» **About this task**
Starting at the line containing "Open Inline:44 stylesheet source link" and ending at the line containing "Open alert details icon in Veeam row", print every line of the material below exactly, both ends included, and stop there.
== Segment start ==
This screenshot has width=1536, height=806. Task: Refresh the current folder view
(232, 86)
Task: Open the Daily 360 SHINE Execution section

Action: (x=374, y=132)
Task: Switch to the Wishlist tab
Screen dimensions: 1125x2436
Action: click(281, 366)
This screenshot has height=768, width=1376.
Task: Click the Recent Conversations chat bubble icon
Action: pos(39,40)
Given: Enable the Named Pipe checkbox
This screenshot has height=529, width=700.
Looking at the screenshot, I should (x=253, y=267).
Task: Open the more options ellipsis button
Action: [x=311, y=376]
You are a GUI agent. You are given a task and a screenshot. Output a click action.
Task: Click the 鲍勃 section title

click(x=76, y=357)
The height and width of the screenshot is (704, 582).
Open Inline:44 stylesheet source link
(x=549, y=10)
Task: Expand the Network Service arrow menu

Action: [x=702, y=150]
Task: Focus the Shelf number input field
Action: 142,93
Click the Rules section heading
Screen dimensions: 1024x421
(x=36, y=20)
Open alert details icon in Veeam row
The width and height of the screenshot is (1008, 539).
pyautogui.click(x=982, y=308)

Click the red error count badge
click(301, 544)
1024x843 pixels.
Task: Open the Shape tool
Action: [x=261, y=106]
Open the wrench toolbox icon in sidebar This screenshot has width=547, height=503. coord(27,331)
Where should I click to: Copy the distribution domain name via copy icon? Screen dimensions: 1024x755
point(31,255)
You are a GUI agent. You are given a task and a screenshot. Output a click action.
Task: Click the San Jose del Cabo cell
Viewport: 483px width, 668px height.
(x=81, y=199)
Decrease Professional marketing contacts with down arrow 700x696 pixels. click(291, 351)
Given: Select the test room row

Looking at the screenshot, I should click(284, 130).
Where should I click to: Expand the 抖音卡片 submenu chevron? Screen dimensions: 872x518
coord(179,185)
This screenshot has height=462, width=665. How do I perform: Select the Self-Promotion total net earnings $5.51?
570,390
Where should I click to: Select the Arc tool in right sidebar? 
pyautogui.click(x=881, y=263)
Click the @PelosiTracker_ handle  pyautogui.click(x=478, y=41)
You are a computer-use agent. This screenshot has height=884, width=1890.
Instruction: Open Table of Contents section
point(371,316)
== Segment end ==
» **Completed task**
Open Inline:44 stylesheet source link
(x=549, y=10)
Task: Expand the Network Service arrow menu

Action: [x=702, y=150]
Task: Focus the Shelf number input field
Action: 142,93
Click the Rules section heading
Screen dimensions: 1024x421
(x=36, y=20)
Open alert details icon in Veeam row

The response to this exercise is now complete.